GMB members tell us that in their experience you need at least £10 an hour and a full working week to have a decent life free from benefits and tax credits. Less than £10 an hour means just existing not living. It means a life of isolation, unable to socialise. It means a life of constant anxiety over paying bills and of borrowing from friends, family and pay day loan sharks just to make ends meet. See notes to editors for what five GMB members on low pay recently told the union.

NEXT says that it is over-subscribed when offering jobs. This is a reflection on the level of youth unemployment across Europe not that NEXT jobs are so good.”

End

Contact: TUC Alex Rossiter on 0207 467 1285 or 07887 572 130 or GMB Kamaljeet Jandu, GMB National Inclusion & Diversity Officer on 07956 237178 or Mick Rix GMB National Officer on 07971 268343 or Martin Smith GMB National Organiser on 07974 251722 or GMB press office on 07921 289880 or 07974 251823.

Notes to editors

This is what five GMB members on low pay recently told the union:

“Watching your money is always a stress, questioning yourself, do we need this? can we go without that? It's a drain. Telling your children we can't afford things when their friends have them is heart breaking when they are crying and feel left out.”

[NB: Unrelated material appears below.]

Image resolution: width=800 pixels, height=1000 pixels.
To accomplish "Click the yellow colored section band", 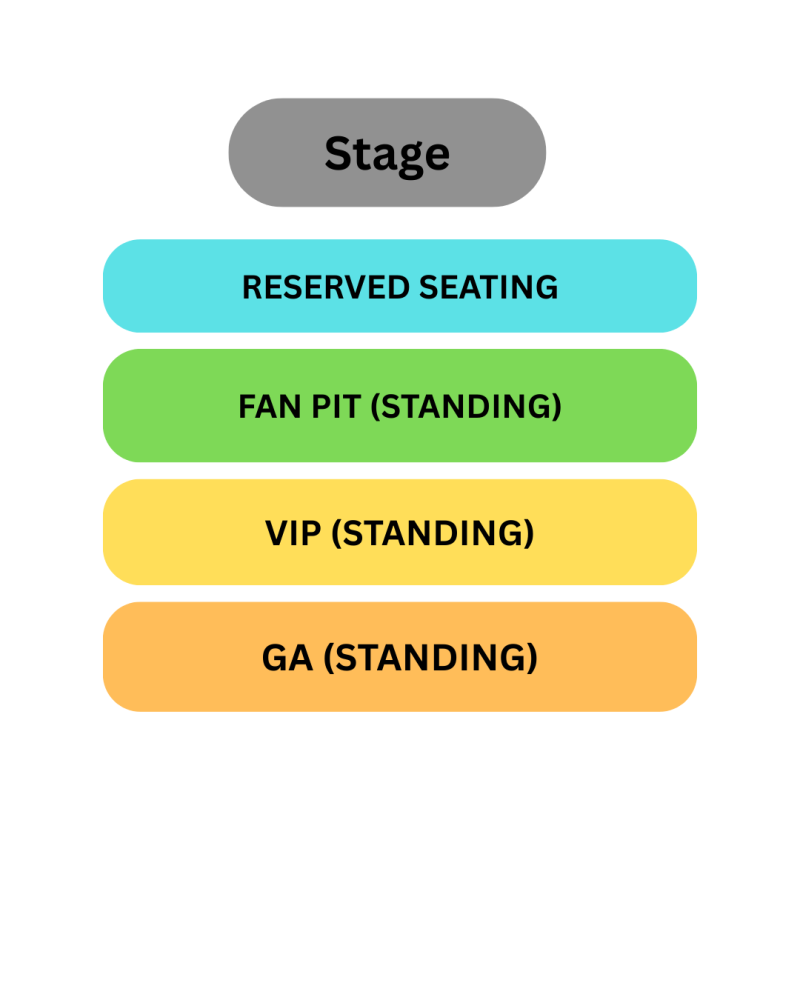I will pyautogui.click(x=160, y=532).
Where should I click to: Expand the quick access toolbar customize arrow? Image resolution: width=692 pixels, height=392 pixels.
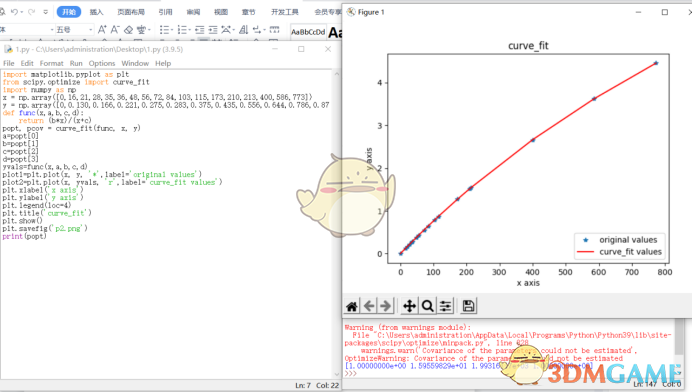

"I have a wife and two young daughters aged 3 & 8. Currently I go to work at 7 am and don't get home until 7pm or even later. For the majority of the days in a week I do not get to see my children at all but I have to work these crazy hours to pay the bills and keep my kids fed and in clothes.

“My quality of life is zero because I simply have to work all the time and have little to no family life at all. My company does not pay overtime either, so it is really tough just to earn enough to scrape through the weeks and months."

“If I could do less hours but have a higher rate of pay, then I would be happier. In my current position the workload for me has increased since 2008 but wages have not kept up. I used to work regular overtime until it was stopped. Now when I have done my work for the week, I am shattered, as I have to cram in more responsibilities into my hours for no more money. If I could revert back to doing less in my working day, then I would consider more hours. I'm not workshy, but my health has to be a major consideration.”

“Difficult! If something went wrong with my car I couldn't commute to work nor could I buy a new one. The bus service costs too much to use daily and in my area is so unreliable I couldn't in good faith tell my employer I would never be late. With the wages being so low at times I feel depressed as I’m working to just stay alive. What sort of life is it that you work until you die and have no enjoyment or anything to show for your time on the earth!”